Location data for words and elements:
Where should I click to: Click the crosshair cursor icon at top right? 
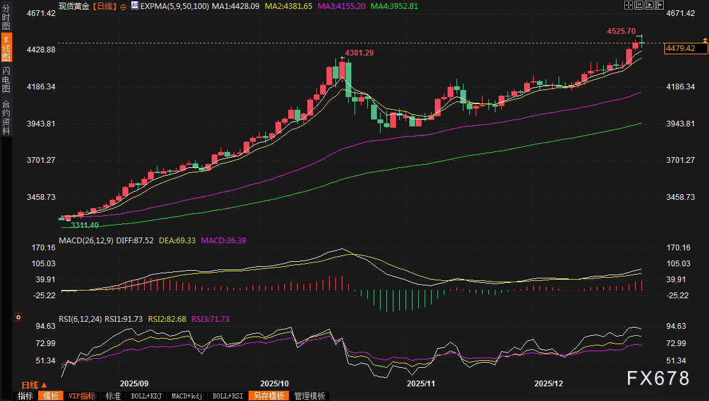629,5
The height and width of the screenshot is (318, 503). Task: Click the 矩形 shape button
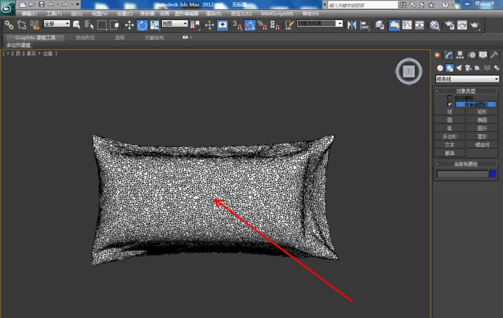(x=482, y=112)
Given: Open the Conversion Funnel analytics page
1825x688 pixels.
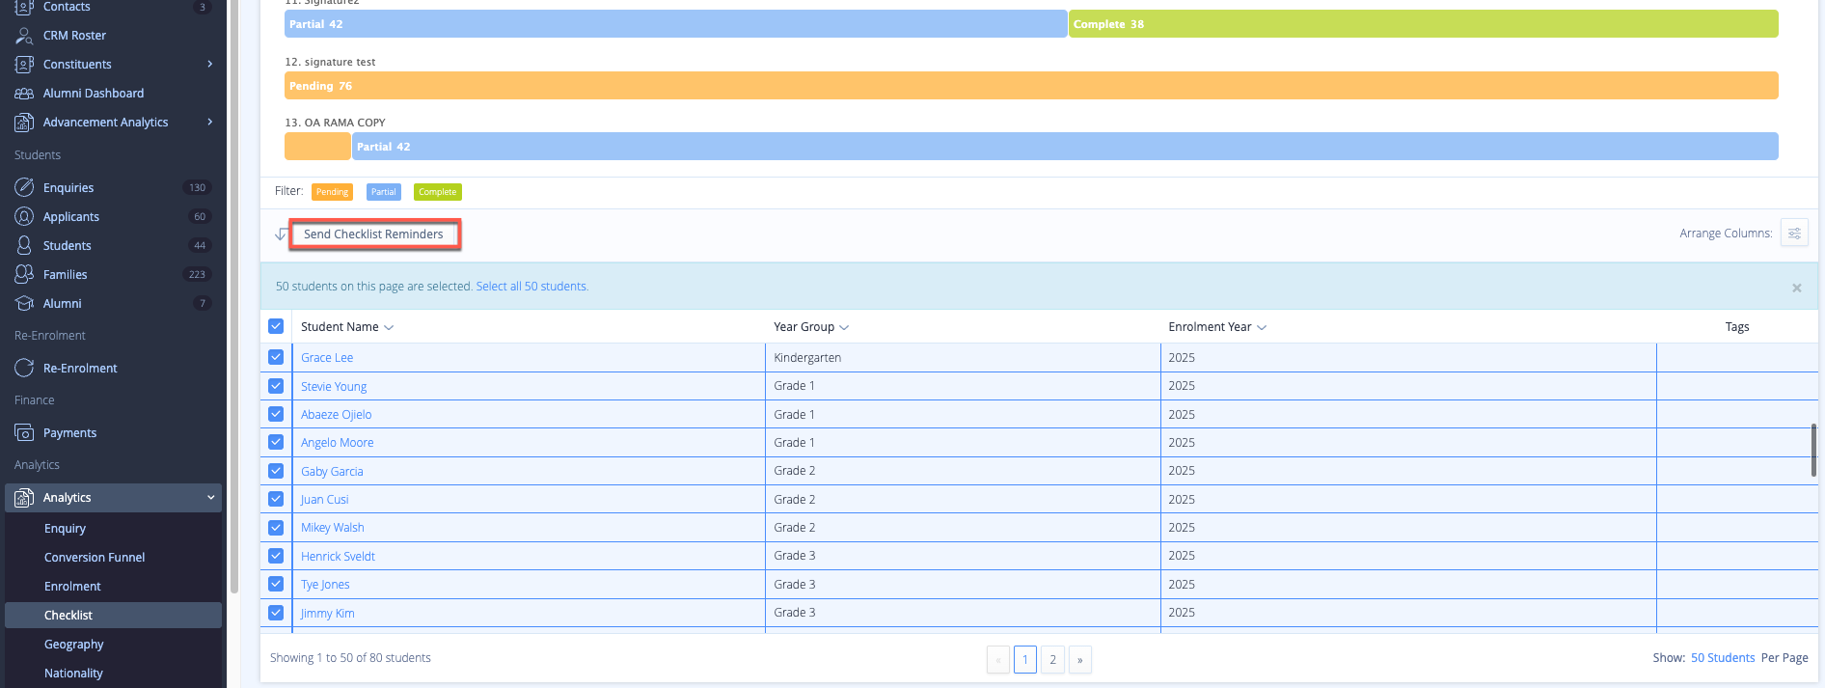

What is needed: Can you retype every record above line by line, with no changes, and leave out the pictures?

Result:
Where should I click to: Click the crosshair cursor icon at top right? 
629,5
The height and width of the screenshot is (318, 503). Task: Click the 矩形 shape button
(x=482, y=112)
Given: Open the Conversion Funnel analytics page
1825x688 pixels.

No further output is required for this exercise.